Hollywood has become so deeply preoccupied with rehashing old stories that a lot of sequels and reboots these days are unwanted. This is not the case with Jason Bourne. With Matt Damon back on board in the titular role and Paul Greengrass (who helmed The Bourne Supremacy and The Bourne Ultimatum) directing, this was seen as a film that had a chance to resurrect one of the most beloved action franchises of all time. More than Ethan Hunt, John McClane, or even Dom Toretto, Jason Bourne is the American James Bond, and 2012’s The Bourne Legacy was the franchise’s Quantum Of Solace—a weird, forced vignette of a movie that felt unnecessary in the greater scheme of the franchise.
But at least Quantum Of Solace had Daniel Craig playing Bond, as he’d done in Casino Royale beforehand and would do in Skyfall after. The Bourne Legacy was a full departure from the traditional Bourne format, starring Jeremy Renner as another agent in Damon’s absence. It’s no disrespect to Renner (who did well in a limited role) to say that the film was lacking that special something. It just didn’t feel like Bourne in the slightest.
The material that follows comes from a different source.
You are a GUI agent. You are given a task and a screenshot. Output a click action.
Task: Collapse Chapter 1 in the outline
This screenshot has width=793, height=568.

Jason Bourne fixes the problem in that regard. In picking up the recognizable vibe Doug Liman first established in The Bourne Identity and running with it, Greengrass proved years ago that he understood what this series was supposed to be better than anyone but perhaps Damon himself. This is a gritty, special-ops thriller in which the only unrealistic factor is the level of Bourne’s skill, and even that seems within the realm of possibility for an agent trained under unique circumstances. The gunshots, explosions, and espionage all feel like they could happen in the real world; the cinematography is exciting but not over-the-top; and there are no forced romances, apocalyptic explosions, or ticking-time-bomb situations. All of these factors have helped to make the Bourne franchise stand out in the action and spy genres, and they’re all pretty much intact in this latest installment.
In Jason Bourne, the plot begins with Nicky Parsons (Julia Stiles), the former CIA operative who’s helped Bourne out of numerous tight spots. She’s apparently gone rogue, operating as a hacker and looking into some of the CIA’s most secret files. There, she finds evidence that Bourne’s father was involved in the very Treadstone project that created Bourne (and other agents). She contacts Bourne to share this information, but not before CIA tech maestro Heather Lee (Alicia Vikander) realizes the agency’s been hacked. Lee traces the action back to Parsons and Bourne, and so the CIA’s hunt for its own deadliest agent begins anew. Bourne has a new reason to stay on the grid—discovering more about his father’s involvement in Treadstone—and the CIA has cause to think he’s a threat once more.
It’s a pretty believable setup and a nice way of renewing the series. However, the way it unfolds from there is a little bit chaotic. CIA director Robert Dewey (Tommy Lee Jones) gets in on the action personally, but instead of simply hunting Bourne, he’s also working through tense negotiations with a Silicon Valley billionaire regarding CIA surveillance on social media. The billionaire, Aaron Kalloor (Riz Ahmed), is a hopelessly unoriginal caricature of Mark Zuckerberg whose “Deep Dream” company is about to launch a massive new platform. Kalloor is promising privacy while weighing the idea of selling out to the CIA, which he’s done in the past.
This side plot causes Jason Bourne to devolve into a pretty stark case of good and bad. The good is what we love of the Bourne franchise: tense phone calls between CIA agents and Bourne, battles with another assassin (this time played by Vincent Cassel), and plenty of unexpected clever moments. The bad is a clumsy and unnecessary commentary on surveillance in a digital world. Frankly, the whole Kalloor storyline is bland, and one is left with the feeling that someone involved in the writing was a fan of Edward Snowden and just couldn’t help himself.
The other shortcoming of Jason Bourne is that it seems Greengrass hasn’t been watching action movies in the nine years since The Bourne Ultimatum. Back then, jerky action sequences were trendy (in fact The Bourne Supremacy made them that way). Visual confusion was seen as realistic. Similarly, chase scenes were a hallmark of the franchise and added to the excitement. But after nine years’ worth of imitations, these elements have become dull and tired. Jerky action sequences have only grown more annoying, and I, at least, spend most chase scenes counting the seconds until they’re over and the movie can get on with itself. It would have been nice to see Jason Bourne try some new tricks.
Those negatives make this feel like a missed opportunity. It’s a lot of fun at its best, sure, and I maintain that the “feeling” of a Bourne movie is back with Greengrass and Damon. But while it’s mildly refreshing after The Bourne Legacy, it can’t match the original trilogy.